Work order => In the data below, how many lines contain the string "size"? Reply with the number only.

Records from a data source =>
◆ ◆ ◆ ◆ ◆ ◆ ◆

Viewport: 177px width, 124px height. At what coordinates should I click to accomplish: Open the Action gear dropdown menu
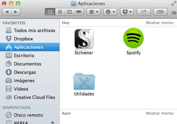[x=110, y=12]
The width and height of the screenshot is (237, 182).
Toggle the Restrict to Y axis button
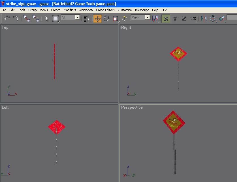[175, 19]
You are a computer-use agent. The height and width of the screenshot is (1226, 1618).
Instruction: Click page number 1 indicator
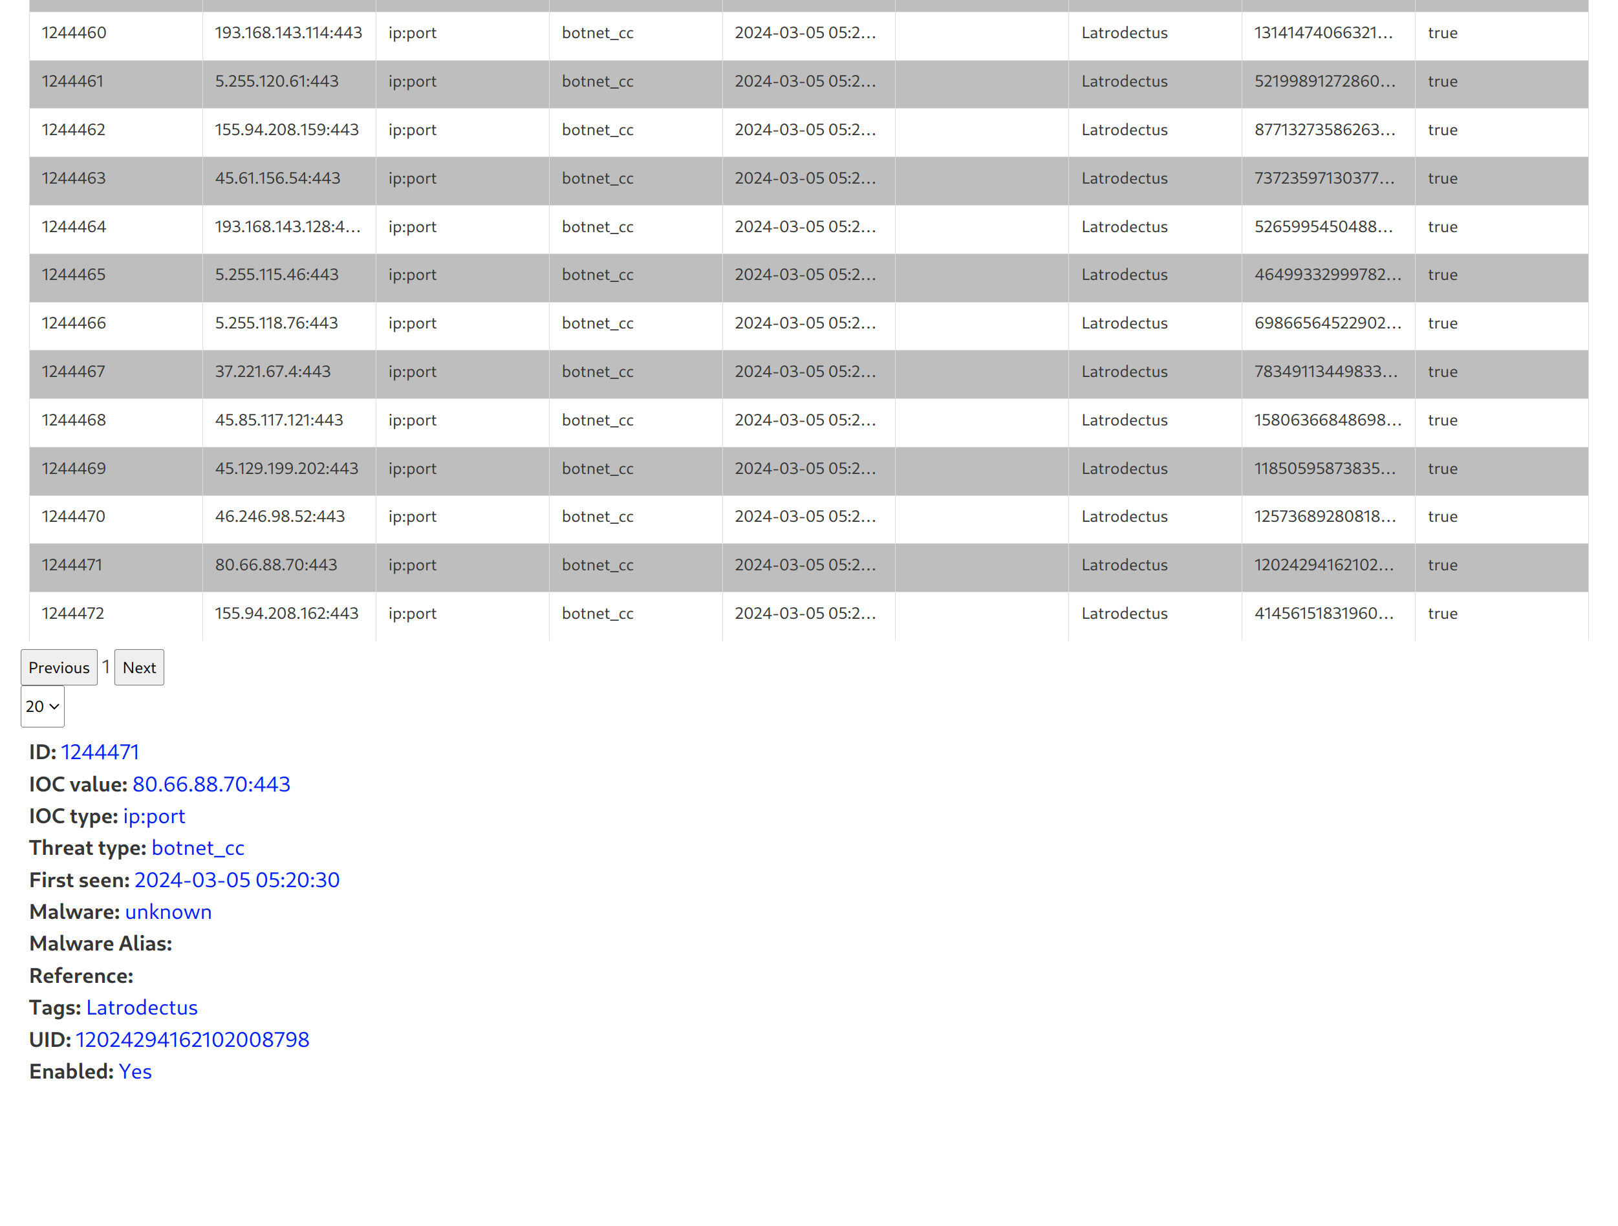pos(105,667)
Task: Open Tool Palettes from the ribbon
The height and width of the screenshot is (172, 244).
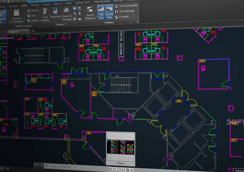Action: [x=45, y=15]
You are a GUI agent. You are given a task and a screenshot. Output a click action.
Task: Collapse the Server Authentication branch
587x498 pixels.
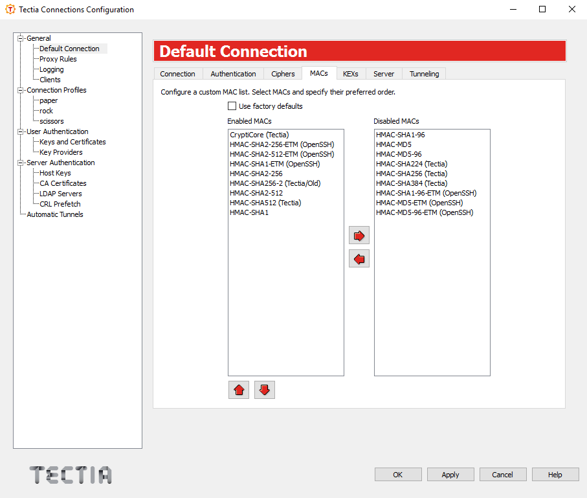pyautogui.click(x=21, y=163)
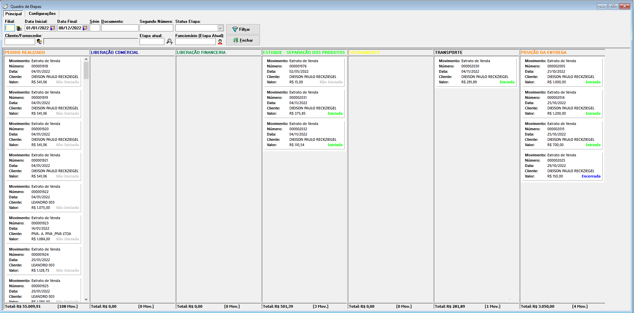Focus the Série input field
Viewport: 634px width, 313px height.
point(95,28)
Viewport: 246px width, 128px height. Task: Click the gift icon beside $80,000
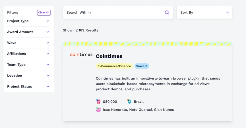[x=98, y=101]
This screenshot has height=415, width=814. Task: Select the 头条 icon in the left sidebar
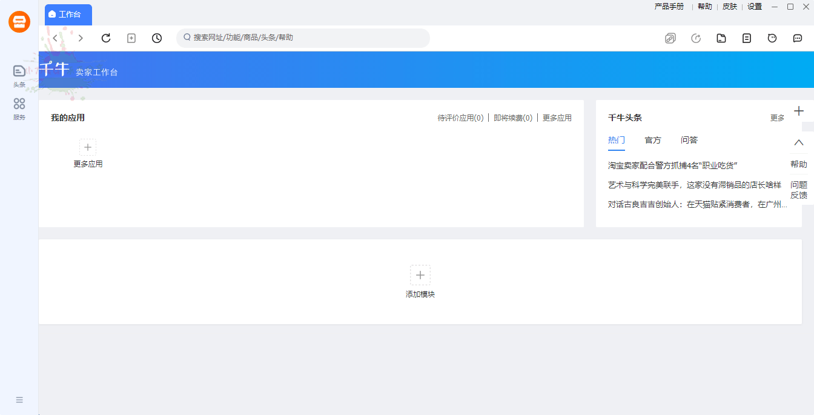[19, 70]
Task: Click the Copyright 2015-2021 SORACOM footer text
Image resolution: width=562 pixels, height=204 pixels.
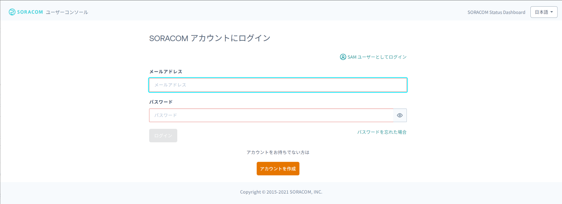Action: click(281, 192)
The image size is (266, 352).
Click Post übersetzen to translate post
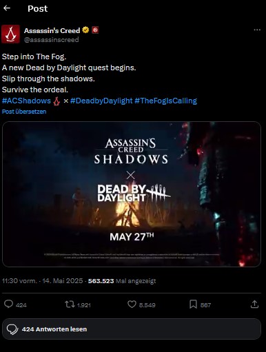(24, 112)
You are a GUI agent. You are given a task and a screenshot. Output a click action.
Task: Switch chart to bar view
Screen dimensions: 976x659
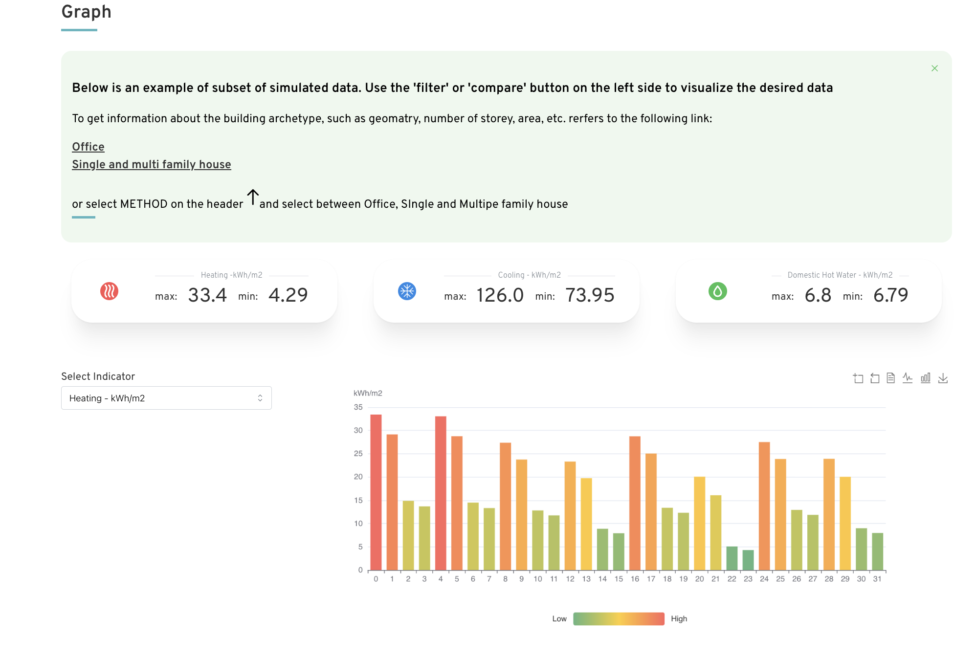click(926, 378)
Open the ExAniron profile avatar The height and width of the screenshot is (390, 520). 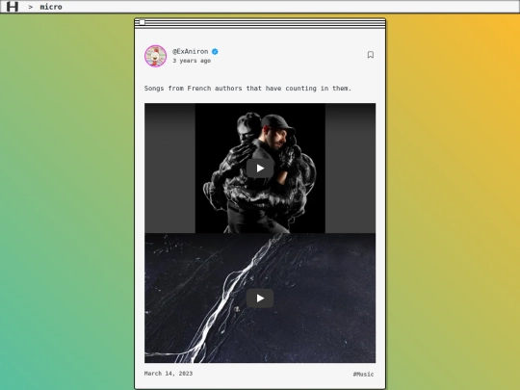tap(156, 56)
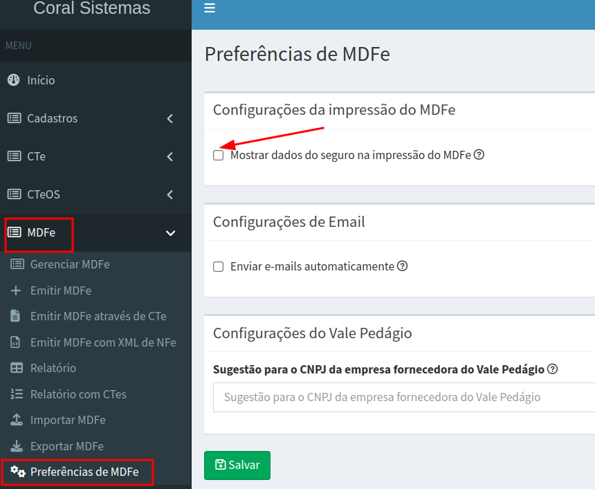Enable showing insurance data on the MDFe print
Image resolution: width=595 pixels, height=489 pixels.
pos(219,156)
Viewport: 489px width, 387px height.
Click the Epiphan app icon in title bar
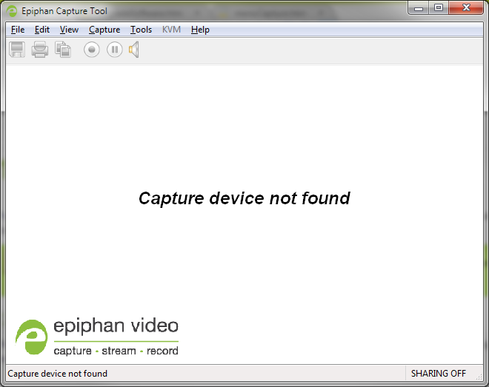click(13, 11)
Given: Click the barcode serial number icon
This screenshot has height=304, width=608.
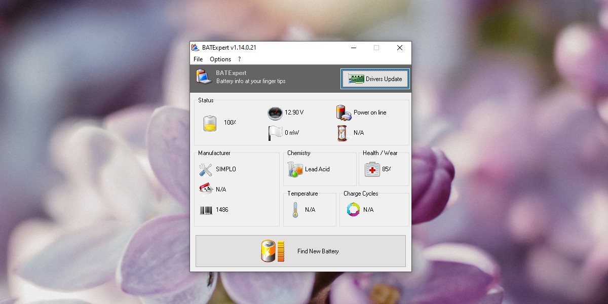Looking at the screenshot, I should point(206,210).
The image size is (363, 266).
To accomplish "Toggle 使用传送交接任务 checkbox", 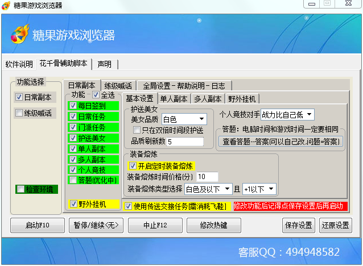I will [128, 206].
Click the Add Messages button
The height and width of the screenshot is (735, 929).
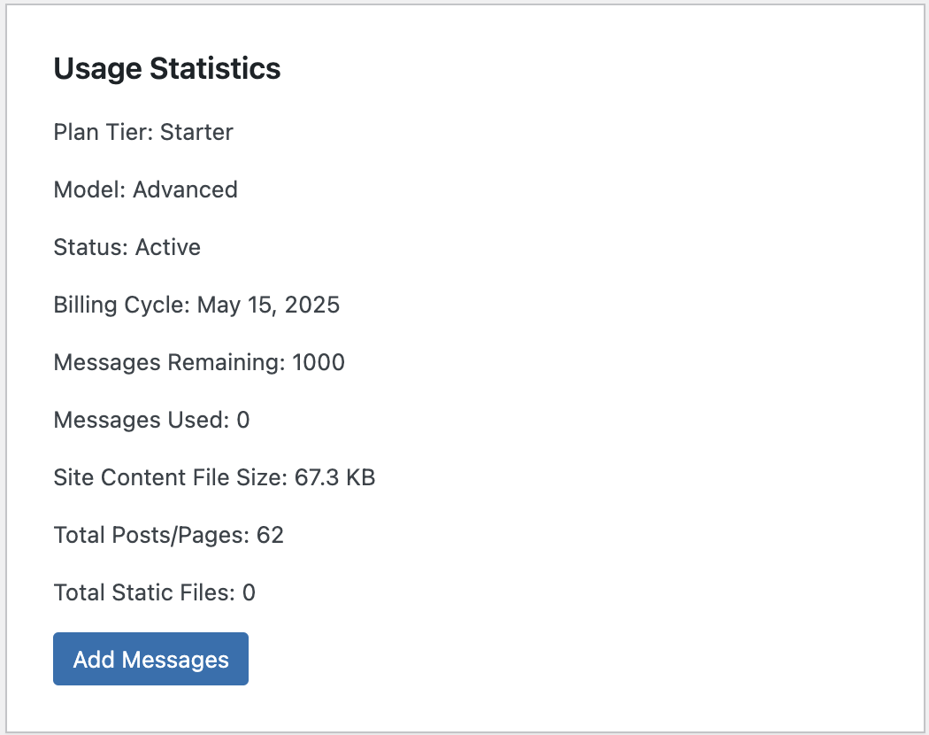tap(150, 659)
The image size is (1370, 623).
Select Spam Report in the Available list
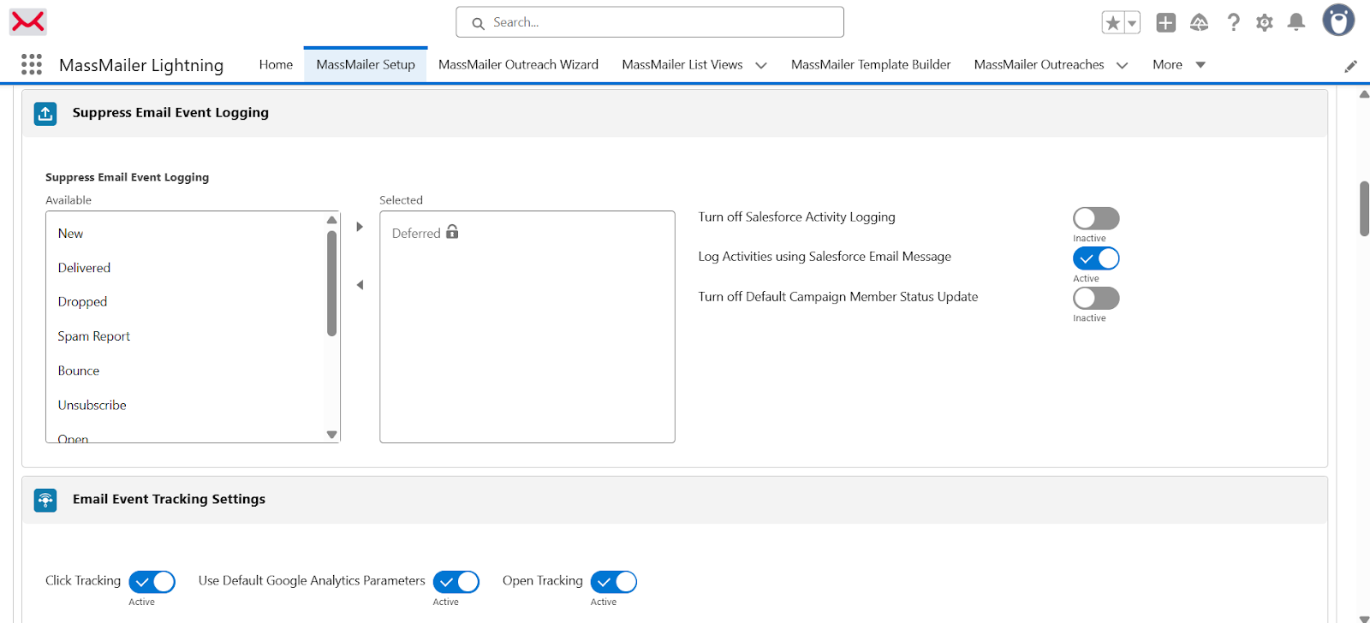tap(94, 336)
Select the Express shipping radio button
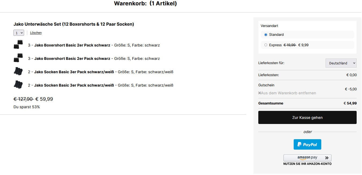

◆ ◆ ◆ ◆ ◆ ◆ ◆

Finished exercise => 3